Judicaël nous raconte la guerre civile qui a déchiré ce pays pendant de nombreuses années. En 2013, un groupe armé à majorité musulmane, connu sous le nom de Seleka, a pris le pouvoir par la violence et le sang, plongeant le pays dans le chaos. En réaction, des milices d’auto-défense majoritairement chrétiennes se sont formées, les anti-balakas, déclenchant ainsi une guerre civile qui a causé de lourdes pertes des deux côtés. Les civils ont été, comme toujours, les premières victimes et ont subi de nombreuses exactions.
Judicaël précise : « A l’origine, ce n’était pas un conflit communautaire ! Les chrétiens et musulmans vivaient en paix. Les raisons qui ont déclenchées cette guerre étaient purement économiques. Les gens se sentaient abandonnés par l’État et souffraient de la faim. Mais la guerre a été instrumentalisée par les politiques. Les manipulations et les horreurs commises pendant la guerre ont causé une profonde déchirure, une fracture entre ces communautés. Aujourd’hui, on se bat pour rouvrir le dialogue et retrouver la paix, comme avant. »
Boda, le “laboratoire de la réconciliation”
Nous arrivons dans le centre-ville de Boda. En passant devant le marché, nous sentons des odeurs de café, d’épices ou encore de poisson fumé. Nous pouvons entendre la musique diffusée dans les boutiques, et les clients qui négocient avec les commerçants en sango, la première langue du pays. Les rues de la ville sont bondées, une ambiance chaleureuse et conviviale semble y régner.
Judicaël nous raconte que quelques années auparavant, Boda était pourtant l’une des villes « où le sang a le plus coulé » pendant la guerre. Les musulmans étaient parqués dans un quartier de la ville et ne pouvaient plus en sortir. Aujourd’hui, la mixité est de retour et les gens circulent librement.
Pour comprendre l’histoire particulière de cette ville, nous rencontrons Dasco, coordinateur de l’antenne de la PIJCA à Boda, une personnalité emblématique du village. Il nous emmène sur un petit pont en bois, qui nous paraît au premier abord tout à fait banal. Il nous explique qu’il s’agissait de la « ligne rouge » qui séparait le quartier des musulmans et celui des chrétiens. Pendant la crise, toute personne qui la traversait y laissait sa vie.
Dasco a été la figure de la réconciliation et du dialogue à Boda. Lui-même musulman et marié à une femme chrétienne, il a été séparé d’elle et de leurs enfants pendant la guerre.

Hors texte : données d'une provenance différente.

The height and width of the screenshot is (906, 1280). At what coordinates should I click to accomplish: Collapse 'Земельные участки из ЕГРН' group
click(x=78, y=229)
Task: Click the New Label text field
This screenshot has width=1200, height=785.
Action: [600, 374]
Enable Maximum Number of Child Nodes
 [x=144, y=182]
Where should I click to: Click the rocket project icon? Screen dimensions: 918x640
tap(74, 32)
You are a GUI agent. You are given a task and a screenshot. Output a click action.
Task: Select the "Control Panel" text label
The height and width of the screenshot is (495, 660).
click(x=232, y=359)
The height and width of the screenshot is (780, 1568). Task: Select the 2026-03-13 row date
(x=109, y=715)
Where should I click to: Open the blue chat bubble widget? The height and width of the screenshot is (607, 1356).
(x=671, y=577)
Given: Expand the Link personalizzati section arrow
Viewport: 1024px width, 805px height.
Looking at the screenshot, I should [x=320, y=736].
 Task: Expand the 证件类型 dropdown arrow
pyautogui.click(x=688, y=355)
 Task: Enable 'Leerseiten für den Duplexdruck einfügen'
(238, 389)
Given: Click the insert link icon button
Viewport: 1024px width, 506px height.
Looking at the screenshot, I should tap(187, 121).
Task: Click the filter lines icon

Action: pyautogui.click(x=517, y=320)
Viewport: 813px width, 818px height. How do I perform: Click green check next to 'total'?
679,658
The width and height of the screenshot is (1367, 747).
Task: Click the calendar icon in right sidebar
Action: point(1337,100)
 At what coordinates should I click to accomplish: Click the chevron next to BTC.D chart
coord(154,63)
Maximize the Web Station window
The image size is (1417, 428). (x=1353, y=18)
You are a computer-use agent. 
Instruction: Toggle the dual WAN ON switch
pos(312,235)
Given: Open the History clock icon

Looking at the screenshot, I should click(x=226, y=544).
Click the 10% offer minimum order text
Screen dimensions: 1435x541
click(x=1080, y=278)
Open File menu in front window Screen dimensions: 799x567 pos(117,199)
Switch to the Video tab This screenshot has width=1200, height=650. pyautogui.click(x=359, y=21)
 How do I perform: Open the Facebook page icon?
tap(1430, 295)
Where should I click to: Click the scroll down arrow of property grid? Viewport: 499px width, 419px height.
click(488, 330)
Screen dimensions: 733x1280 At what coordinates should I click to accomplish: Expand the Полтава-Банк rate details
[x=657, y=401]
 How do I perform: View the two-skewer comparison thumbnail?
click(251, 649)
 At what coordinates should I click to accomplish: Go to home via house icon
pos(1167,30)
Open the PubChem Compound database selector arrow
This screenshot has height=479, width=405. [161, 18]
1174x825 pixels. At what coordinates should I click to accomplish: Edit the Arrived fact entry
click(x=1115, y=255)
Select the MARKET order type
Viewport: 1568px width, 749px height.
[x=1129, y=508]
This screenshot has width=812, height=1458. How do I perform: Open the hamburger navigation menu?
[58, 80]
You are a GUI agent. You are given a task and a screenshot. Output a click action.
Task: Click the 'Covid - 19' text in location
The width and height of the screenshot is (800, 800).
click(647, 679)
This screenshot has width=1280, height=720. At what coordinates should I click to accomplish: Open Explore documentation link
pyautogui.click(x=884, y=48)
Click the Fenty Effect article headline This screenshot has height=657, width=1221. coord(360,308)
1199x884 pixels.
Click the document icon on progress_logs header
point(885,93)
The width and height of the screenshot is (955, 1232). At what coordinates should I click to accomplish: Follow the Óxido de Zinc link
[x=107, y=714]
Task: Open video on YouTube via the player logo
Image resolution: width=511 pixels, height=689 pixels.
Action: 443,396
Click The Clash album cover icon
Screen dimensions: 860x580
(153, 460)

Forcé de vivre à l’opposé de la ville sans pouvoir retrouver sa famille, il a décidé de prendre les choses en main. Il a été le premier à avoir osé traverser le pont pour engager le dialogue avec les leaders des différents groupes. Il a risqué sa vie pour la paix, et son courage a porté ses fruits. Grâce à la détermination des militants de la PIJCA, comme Dasco, le dialogue s’est progressivement rouvert et la situation s’est apaisée. Les blessures sont récentes et le chemin vers une paix durable est long, mais le calme est revenu. Jusqu’à Bangui, la capitale, on parle de Boda comme un « laboratoire de la réconciliation ».